Liquidity and Capital Resources
2009 Capital Budget and Funding Strategy. For 2009, management estimates a capital and exploration expenditures plan ranging between $105 million and $120 million, including $90 million to $100 million for our drilling program, of which $85 million to $95 million is designated for Barnett Shale development and $4 million for our share of capital expenditures related to Marcellus Shale joint venture. We intend to finance our 2009 capital and exploration budget primarily from cash flows from operations, supplemented by available borrowings under the Senior Credit Facility and the possible selective sale or monetization of non-core assets. We may be required to reduce or defer part of our 2009 capital expenditures program if we are unable to obtain sufficient financing from these sources.
Sources and Uses of Cash. During the six months ended June 30, 2009, capital expenditures, net of proceeds from property sales, exceeded our net cash provided by operations. During 2009, we have funded our capital expenditures with cash generated from operations and net additional borrowings under the Senior Credit Facility. Potential primary sources of future liquidity include the following:
· | Cash on hand and cash generated by operations. Cash flows from operations are highly dependent on commodity prices and market conditions for oil and gas field services. We hedge a portion of our production to reduce the downside risk of declining natural gas and oil prices. |
· | Available borrowings under the Senior Credit Facility. At August 10, 2009, $81.4 million was available for borrowing under the Senior Credit Facility. The next borrowing base redetermination is currently scheduled for the fourth quarter of 2009. |
· | Debt and equity offerings. As situations or conditions arise, we may need to issue debt, equity or other instruments to supplement our cash flows. However, we may not be able to obtain such financing on terms that are acceptable to us, or at all. |
· | Asset sales. In order to fund our capital and exploration budget, we may consider the sale of certain properties or assets that are not part of our core business, can be monetized at a price we find acceptable, or are no longer deemed essential to our future growth.

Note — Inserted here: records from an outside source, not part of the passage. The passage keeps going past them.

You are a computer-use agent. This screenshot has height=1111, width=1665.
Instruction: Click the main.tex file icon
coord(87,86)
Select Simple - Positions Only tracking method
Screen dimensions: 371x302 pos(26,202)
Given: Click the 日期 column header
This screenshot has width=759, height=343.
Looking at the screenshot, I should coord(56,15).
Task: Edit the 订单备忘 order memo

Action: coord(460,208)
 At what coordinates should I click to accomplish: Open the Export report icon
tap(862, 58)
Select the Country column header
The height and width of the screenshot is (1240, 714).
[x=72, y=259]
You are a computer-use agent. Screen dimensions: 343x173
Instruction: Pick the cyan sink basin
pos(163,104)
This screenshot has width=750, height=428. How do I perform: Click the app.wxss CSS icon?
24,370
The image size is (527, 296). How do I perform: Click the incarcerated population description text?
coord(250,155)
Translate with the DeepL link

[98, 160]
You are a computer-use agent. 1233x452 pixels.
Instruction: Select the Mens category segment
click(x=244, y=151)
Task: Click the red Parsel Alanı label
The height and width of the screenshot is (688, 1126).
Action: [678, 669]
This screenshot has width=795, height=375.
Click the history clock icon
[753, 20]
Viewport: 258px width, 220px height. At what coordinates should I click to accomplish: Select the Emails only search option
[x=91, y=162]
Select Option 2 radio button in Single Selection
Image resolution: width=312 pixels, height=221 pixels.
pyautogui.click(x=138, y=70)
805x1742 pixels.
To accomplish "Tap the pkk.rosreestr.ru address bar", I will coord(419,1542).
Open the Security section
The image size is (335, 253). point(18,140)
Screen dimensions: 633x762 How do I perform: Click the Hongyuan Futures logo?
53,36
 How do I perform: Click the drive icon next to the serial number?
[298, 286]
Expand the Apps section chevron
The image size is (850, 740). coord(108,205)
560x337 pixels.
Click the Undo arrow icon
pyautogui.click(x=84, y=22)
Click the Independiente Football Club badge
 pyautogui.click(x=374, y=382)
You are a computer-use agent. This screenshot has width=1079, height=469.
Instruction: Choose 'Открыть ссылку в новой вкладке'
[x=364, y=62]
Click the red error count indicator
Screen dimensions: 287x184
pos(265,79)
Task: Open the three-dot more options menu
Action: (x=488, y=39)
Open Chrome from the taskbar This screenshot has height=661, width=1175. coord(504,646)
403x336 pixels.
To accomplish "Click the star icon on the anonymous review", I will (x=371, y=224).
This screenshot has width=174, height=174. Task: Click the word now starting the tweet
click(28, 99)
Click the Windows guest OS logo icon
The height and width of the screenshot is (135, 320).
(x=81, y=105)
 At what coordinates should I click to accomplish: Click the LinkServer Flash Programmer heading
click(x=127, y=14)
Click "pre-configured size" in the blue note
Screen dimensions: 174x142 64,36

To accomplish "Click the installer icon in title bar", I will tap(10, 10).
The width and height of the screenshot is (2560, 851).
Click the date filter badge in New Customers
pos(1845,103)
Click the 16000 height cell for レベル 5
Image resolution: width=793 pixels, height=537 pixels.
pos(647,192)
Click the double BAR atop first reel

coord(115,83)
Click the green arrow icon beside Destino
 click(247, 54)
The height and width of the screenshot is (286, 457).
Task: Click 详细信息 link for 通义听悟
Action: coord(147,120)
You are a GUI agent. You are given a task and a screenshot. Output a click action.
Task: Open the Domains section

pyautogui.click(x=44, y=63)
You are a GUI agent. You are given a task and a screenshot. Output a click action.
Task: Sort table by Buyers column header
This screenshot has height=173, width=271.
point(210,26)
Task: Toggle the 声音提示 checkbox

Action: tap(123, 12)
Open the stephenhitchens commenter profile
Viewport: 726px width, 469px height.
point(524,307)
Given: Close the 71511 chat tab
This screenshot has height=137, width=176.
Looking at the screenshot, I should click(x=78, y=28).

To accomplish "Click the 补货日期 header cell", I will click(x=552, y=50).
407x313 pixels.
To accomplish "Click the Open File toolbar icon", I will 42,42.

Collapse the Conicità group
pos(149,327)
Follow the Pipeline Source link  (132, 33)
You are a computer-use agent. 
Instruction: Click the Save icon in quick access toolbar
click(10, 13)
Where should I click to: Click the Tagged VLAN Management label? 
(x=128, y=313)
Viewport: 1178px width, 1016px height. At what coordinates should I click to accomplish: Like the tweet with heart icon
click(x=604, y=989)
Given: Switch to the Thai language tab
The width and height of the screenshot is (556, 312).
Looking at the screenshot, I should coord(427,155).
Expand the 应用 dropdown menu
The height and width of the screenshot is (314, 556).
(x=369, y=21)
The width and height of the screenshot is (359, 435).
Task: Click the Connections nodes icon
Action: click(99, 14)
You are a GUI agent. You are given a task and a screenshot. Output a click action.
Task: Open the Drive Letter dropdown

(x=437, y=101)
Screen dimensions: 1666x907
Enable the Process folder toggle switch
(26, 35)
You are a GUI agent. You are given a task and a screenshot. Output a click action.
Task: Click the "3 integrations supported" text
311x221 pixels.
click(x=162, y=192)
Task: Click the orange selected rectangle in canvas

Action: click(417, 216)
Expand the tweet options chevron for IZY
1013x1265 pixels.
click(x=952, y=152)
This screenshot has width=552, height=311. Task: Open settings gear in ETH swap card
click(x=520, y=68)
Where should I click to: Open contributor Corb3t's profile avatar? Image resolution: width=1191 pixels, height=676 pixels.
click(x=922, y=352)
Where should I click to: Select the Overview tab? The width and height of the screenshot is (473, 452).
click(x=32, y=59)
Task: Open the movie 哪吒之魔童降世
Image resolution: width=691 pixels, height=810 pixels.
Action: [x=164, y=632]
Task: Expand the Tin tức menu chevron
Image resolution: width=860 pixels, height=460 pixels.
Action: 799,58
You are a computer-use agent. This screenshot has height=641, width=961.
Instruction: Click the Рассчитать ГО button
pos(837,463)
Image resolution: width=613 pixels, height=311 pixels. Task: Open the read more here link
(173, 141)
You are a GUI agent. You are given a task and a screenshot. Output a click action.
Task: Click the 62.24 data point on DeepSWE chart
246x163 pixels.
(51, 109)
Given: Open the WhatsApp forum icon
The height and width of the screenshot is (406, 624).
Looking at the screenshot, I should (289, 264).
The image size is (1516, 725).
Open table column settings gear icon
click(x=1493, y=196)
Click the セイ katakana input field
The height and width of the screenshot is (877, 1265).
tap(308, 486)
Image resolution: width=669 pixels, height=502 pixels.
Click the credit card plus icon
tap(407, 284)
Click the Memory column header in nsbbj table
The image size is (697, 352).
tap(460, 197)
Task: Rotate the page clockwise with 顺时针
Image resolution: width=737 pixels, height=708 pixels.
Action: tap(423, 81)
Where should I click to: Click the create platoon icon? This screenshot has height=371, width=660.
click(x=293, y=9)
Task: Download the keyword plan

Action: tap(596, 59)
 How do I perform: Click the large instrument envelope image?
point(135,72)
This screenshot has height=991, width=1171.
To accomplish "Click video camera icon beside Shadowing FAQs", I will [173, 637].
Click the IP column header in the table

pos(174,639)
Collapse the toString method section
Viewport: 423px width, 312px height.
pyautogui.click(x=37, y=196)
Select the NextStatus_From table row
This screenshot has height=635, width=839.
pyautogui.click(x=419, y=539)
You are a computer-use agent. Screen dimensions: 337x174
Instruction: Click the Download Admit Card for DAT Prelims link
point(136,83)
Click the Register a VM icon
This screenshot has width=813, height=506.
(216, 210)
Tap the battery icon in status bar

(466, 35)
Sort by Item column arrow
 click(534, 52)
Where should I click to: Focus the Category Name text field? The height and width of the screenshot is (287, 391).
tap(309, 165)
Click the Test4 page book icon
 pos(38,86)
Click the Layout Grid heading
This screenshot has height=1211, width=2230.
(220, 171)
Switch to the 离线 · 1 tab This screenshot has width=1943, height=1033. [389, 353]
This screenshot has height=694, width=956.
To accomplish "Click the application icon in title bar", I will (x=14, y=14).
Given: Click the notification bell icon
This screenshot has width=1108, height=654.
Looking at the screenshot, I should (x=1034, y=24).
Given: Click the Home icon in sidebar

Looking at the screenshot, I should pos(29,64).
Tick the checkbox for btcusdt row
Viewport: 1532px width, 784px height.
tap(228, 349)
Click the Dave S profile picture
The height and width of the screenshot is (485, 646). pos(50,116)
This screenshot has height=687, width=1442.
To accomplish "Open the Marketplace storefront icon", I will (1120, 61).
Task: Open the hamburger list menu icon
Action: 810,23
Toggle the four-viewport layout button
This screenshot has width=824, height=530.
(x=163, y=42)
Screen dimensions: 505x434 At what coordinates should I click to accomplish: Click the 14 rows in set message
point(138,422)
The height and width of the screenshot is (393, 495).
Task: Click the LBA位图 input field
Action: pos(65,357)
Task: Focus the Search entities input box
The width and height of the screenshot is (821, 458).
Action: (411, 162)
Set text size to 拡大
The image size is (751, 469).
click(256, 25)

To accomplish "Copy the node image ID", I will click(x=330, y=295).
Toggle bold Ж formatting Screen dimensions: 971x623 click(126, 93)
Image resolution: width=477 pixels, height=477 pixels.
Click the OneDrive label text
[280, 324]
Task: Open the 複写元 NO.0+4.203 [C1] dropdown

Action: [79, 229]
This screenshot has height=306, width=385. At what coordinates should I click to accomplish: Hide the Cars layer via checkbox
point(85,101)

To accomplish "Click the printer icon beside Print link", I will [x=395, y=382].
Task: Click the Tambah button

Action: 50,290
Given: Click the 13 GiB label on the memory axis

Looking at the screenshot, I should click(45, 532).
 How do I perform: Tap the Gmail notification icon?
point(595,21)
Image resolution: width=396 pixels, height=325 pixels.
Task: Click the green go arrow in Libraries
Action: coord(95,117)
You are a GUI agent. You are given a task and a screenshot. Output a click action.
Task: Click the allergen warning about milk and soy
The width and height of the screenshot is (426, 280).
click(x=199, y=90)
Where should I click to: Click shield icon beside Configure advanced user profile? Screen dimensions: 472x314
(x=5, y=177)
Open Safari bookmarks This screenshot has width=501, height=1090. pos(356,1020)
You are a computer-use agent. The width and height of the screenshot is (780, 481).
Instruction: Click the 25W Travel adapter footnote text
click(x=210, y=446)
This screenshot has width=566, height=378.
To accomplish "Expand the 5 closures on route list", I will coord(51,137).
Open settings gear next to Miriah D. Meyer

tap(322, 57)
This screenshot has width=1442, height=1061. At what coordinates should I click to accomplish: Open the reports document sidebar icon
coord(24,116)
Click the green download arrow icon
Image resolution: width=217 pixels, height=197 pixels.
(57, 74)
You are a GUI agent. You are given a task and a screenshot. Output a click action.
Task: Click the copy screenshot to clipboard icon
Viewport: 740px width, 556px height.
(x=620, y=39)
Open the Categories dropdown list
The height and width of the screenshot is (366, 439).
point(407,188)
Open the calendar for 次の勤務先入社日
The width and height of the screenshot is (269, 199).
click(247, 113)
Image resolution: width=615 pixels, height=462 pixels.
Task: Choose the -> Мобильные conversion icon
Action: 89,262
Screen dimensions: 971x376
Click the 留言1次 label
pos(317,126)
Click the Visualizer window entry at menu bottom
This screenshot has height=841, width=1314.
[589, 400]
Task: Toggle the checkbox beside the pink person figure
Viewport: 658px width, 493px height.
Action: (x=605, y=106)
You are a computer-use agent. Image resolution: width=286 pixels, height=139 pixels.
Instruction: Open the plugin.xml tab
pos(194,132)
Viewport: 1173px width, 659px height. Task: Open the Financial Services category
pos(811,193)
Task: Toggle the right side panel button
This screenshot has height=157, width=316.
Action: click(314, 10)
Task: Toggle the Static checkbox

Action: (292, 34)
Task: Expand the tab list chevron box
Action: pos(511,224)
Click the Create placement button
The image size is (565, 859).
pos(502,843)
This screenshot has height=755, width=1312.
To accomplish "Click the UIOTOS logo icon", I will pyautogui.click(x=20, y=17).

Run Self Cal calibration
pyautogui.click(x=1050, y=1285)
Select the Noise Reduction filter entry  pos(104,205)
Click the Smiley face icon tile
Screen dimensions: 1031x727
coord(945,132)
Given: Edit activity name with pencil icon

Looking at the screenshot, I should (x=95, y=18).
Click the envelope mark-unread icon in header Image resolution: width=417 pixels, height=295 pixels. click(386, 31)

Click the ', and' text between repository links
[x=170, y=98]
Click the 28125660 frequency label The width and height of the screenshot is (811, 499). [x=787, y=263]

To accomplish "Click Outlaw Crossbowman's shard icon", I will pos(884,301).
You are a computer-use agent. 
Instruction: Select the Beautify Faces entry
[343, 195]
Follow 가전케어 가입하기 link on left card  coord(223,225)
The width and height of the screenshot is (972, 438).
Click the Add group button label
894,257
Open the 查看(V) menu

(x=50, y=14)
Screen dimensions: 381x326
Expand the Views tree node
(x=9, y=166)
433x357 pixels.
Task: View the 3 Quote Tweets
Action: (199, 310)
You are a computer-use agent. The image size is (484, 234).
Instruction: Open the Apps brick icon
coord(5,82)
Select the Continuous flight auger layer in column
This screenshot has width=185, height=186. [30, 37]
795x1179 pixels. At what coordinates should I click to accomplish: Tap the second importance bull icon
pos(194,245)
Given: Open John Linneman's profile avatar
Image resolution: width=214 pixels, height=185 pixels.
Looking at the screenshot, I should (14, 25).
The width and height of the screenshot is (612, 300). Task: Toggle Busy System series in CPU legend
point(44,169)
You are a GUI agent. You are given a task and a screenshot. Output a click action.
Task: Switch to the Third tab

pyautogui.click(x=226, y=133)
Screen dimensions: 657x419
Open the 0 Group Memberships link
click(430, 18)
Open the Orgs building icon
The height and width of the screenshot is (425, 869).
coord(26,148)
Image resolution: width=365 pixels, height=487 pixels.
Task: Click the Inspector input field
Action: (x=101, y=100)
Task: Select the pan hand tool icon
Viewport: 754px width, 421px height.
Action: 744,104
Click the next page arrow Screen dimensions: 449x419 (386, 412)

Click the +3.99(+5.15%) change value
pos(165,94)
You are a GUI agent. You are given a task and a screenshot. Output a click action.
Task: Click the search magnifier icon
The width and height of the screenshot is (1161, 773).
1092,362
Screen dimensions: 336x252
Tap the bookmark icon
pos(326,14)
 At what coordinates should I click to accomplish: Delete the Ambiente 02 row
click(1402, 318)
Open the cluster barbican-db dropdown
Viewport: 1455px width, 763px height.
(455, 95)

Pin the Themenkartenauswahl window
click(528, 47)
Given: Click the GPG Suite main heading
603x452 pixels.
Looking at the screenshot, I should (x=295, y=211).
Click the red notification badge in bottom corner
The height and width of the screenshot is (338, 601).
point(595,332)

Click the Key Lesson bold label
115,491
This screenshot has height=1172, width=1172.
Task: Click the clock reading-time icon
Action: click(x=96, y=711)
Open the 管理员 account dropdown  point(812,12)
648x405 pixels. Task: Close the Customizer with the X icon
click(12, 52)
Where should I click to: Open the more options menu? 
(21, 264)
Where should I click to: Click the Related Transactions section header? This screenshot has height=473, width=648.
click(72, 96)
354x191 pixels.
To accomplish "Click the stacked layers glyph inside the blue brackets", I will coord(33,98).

To this end, we have announced that we are pursuing the possible sale or monetization of certain of our gathering systems located in the Barnett Shale play. |
· | Project financing in certain limited circumstances. |
· | Lease option agreements and land banking arrangements, such as those we have entered into in the past regarding the Marcellus Shale, the Barnett Shale and other plays. |
· | Joint ventures with third parties through which such third parties fund a portion of our exploration activities to earn an interest in our exploration acreage, such as our joint venture in the Marcellus Shale play. |
· | We may consider sale/leaseback transactions of certain capital assets, such as pipelines and compressors, which are not part of our core oil and gas exploration and production business. |
Our primary use of cash is capital expenditures to fund our drilling and development programs and, to a lesser extent, our lease and seismic acquisition programs. Our current 2009 capital expenditures plan provides for approximately $90 million to $100 million for drilling, and approximately $15 million to $20 million for leasing, land costs, seismic acquisitions and other capital expenses. During the second quarter of 2009, our partner in the Marcellus Shale joint venture completed its initial contribution of cash related to the formation of the joint venture. At that point, we became obligated to fund our share of the Marcellus joint venture costs and expenses. We expect to pay approximately $7 million for our share of the remaining Marcellus 2009 joint venture capital expenditure program, primarily to drill wells in West Virginia.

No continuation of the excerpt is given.